Tuesday, June 09, 2020

"The Logic of Defunding and Dismantling Police Departments"

The thing about slogans is: they are meant to capture attention, not to encapsulate a detailed plan. MAGA, anyone? Do we still know what that means? Slogans rally people to a cause, or get attention for an issue. They don't explain everything in 10 words or less.  "Defund the police" is a slogan that can mean "Abolish the police," or it can mean "Why do the police act like an occupying force?"  And "Defund the police" is a much better way of focussing on the problem than "Police reform," which is about as meaningful as MAGA; maybe even less so, if that's possible.


Yeah; in this context, "defund the police" is a terrible idea! Or is it an expression of frustration and anger and a call for radical change that ends this brutality once and forever?  I'm old enough to remember the cries of "police brutality!" in the '60's, too.  Didn't resonate all that well, even after the police riot of '68 in Chicago.  Remember people still blamed the "demonstrators" and "agitators" for the deaths of 4 bystander students on the campus of Kent State 2 years after that convention.  Took a long time for "police brutality" to actually effect change, and then Reagan came along and shut down the mental hospitals, putting thousands on the streets (where the "homeless" problem really began; the bad economy did the rest), and then the change was short-lived.  It wasn't long until we decided the police should be "Dirty Harry" (considering that movie's from the '70's, maybe it started before Reagan, and he was effect as much as cause) and then came "The Thin Blue Line" BS (novel first, reality later; cops loved being the Praetorian Guard defending civilization from the barbarians:  i.e., blacks, Latinos, what have you.  Non-middle class and above whites, basically.).  Pretty soon we were demanding Joe Biden & Co. pass harsh punishments and build more prisons and incarcerate as many people as possible as we got "tough on crime!"  And the more we heard horror stories about prison (read the first third of "Presumed Innocent", the novel that launched Scott Turow.  It contains a story unrelated to the plot about a man in prison who suffers unspeakable torments and abuse.  Is it true, based on Turow's experience?  Or a horror story fed to the pulp-fiction audience to emphasize how bad prison is?  Either way, we absorbed such stories and increased our fear of "them"?  It's worth noting Turow's book came out in 1990, the crime bill Biden is now associated with was passed into law a few years later.).  We accepted this as the reality of people who "deserved" to be imprisoned, to protect "us" from "them," never for a moment thinking we are the creators of our culture and in some sense our own prison guards.

This is the context, too, in which this discussion is taking place.  When you have a President pushing this kind of "conspiracy" (it barely rates that term), concern about the adequacy of a slogan demanding radical change is not really sanguine.



I don't even mind the "generational differences." That's what Kent State was all about: blame the students, or blame the National Guard?
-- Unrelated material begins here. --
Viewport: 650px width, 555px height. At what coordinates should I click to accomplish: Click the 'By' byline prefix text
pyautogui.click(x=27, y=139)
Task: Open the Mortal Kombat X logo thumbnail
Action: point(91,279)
Who you blamed pretty much depended on how old or young you were.   Today, despite our "get tough on crime" decades, we'd be appalled by the National Guard shooting students on a college campus, no matter what the situation was.  (Believe me, parents today on any school campus, from kindergarten to university, won't tolerate things my parents didn't even raise an eyebrow at.) And as the NYT proves, we can have this discussion.  I think we need to have this discussion.  Again, this is the context of the discussion, already, this morning.
Should the response be "Tut, tut, now, now, let's not get excited"?  Sometimes using volatile expressions is using words "like a grown-up."  "De-funding the police" can mean shifting that money away from SWAT teams and weapons and toward more social workers and mental health care facilities (the largest mental health care facility in the state of Texas is the Harris County jail; not coincidentally, the largest county by population in Texas).

We can do better than this, and do better by our police, too.